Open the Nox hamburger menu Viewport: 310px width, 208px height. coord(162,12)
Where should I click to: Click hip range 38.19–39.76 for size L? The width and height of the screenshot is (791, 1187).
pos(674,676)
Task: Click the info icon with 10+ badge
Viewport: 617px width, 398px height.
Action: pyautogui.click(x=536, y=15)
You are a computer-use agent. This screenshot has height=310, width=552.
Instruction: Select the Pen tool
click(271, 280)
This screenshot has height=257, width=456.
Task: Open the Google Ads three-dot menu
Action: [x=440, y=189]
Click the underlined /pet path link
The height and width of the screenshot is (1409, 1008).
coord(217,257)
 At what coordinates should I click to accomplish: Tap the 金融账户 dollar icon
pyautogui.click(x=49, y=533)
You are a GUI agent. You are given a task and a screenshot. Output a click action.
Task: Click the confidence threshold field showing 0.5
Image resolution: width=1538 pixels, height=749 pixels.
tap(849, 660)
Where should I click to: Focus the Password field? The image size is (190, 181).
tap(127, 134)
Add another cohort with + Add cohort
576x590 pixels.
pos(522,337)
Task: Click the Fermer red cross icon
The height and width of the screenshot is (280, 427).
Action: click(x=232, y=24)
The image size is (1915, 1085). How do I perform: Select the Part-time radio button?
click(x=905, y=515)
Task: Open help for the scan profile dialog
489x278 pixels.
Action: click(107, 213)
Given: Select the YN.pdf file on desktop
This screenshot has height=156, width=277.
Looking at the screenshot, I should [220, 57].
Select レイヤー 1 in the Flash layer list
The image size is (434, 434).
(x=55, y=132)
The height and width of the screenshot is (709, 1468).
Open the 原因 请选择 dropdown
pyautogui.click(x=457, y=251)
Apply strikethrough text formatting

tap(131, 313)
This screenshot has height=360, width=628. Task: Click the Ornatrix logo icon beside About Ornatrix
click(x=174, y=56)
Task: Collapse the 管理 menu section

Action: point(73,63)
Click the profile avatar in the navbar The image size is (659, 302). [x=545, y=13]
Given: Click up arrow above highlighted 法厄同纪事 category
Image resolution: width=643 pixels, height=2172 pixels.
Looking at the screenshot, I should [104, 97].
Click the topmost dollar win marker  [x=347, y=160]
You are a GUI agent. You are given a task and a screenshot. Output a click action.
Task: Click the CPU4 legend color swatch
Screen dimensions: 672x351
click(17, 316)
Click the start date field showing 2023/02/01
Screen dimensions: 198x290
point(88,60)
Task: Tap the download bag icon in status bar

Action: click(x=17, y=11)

Task instructions — Put every line of the items above into a Markdown table with the columns "Number" and "Entry", numbering the rows in order and skipping blank lines.

Correct output —
| Number | Entry |
|---|---|
| 1 | Open the Nox hamburger menu Viewport: 310px width, 208px height. coord(162,12) |
| 2 | Where should I click to: Click hip range 38.19–39.76 for size L? The width and height of the screenshot is (791, 1187). |
| 3 | pos(674,676) |
| 4 | Task: Click the info icon with 10+ badge |
| 5 | Viewport: 617px width, 398px height. |
| 6 | Action: pyautogui.click(x=536, y=15) |
| 7 | You are a computer-use agent. This screenshot has height=310, width=552. |
| 8 | Instruction: Select the Pen tool |
| 9 | click(271, 280) |
| 10 | This screenshot has height=257, width=456. |
| 11 | Task: Open the Google Ads three-dot menu |
| 12 | Action: [x=440, y=189] |
| 13 | Click the underlined /pet path link |
| 14 | The height and width of the screenshot is (1409, 1008). |
| 15 | coord(217,257) |
| 16 |  At what coordinates should I click to accomplish: Tap the 金融账户 dollar icon |
| 17 | pyautogui.click(x=49, y=533) |
| 18 | You are a GUI agent. You are given a task and a screenshot. Output a click action. |
| 19 | Task: Click the confidence threshold field showing 0.5 |
| 20 | Image resolution: width=1538 pixels, height=749 pixels. |
| 21 | tap(849, 660) |
| 22 | Where should I click to: Focus the Password field? The image size is (190, 181). |
| 23 | tap(127, 134) |
| 24 | Add another cohort with + Add cohort |
| 25 | 576x590 pixels. |
| 26 | pos(522,337) |
| 27 | Task: Click the Fermer red cross icon |
| 28 | The height and width of the screenshot is (280, 427). |
| 29 | Action: click(x=232, y=24) |
| 30 | The image size is (1915, 1085). How do I perform: Select the Part-time radio button? |
| 31 | click(x=905, y=515) |
| 32 | Task: Open help for the scan profile dialog |
| 33 | 489x278 pixels. |
| 34 | Action: click(107, 213) |
| 35 | Given: Select the YN.pdf file on desktop |
| 36 | This screenshot has height=156, width=277. |
| 37 | Looking at the screenshot, I should [220, 57]. |
| 38 | Select レイヤー 1 in the Flash layer list |
| 39 | The image size is (434, 434). |
| 40 | (x=55, y=132) |
| 41 | The height and width of the screenshot is (709, 1468). |
| 42 | Open the 原因 请选择 dropdown |
| 43 | pyautogui.click(x=457, y=251) |
| 44 | Apply strikethrough text formatting |
| 45 | tap(131, 313) |
| 46 | This screenshot has height=360, width=628. Task: Click the Ornatrix logo icon beside About Ornatrix |
| 47 | click(x=174, y=56) |
| 48 | Task: Collapse the 管理 menu section |
| 49 | Action: point(73,63) |
| 50 | Click the profile avatar in the navbar The image size is (659, 302). [x=545, y=13] |
| 51 | Given: Click up arrow above highlighted 法厄同纪事 category |
| 52 | Image resolution: width=643 pixels, height=2172 pixels. |
| 53 | Looking at the screenshot, I should [104, 97]. |
| 54 | Click the topmost dollar win marker  [x=347, y=160] |
| 55 | You are a GUI agent. You are given a task and a screenshot. Output a click action. |
| 56 | Task: Click the CPU4 legend color swatch |
| 57 | Screen dimensions: 672x351 |
| 58 | click(17, 316) |
| 59 | Click the start date field showing 2023/02/01 |
| 60 | Screen dimensions: 198x290 |
| 61 | point(88,60) |
| 62 | Task: Tap the download bag icon in status bar |
| 63 | Action: click(x=17, y=11) |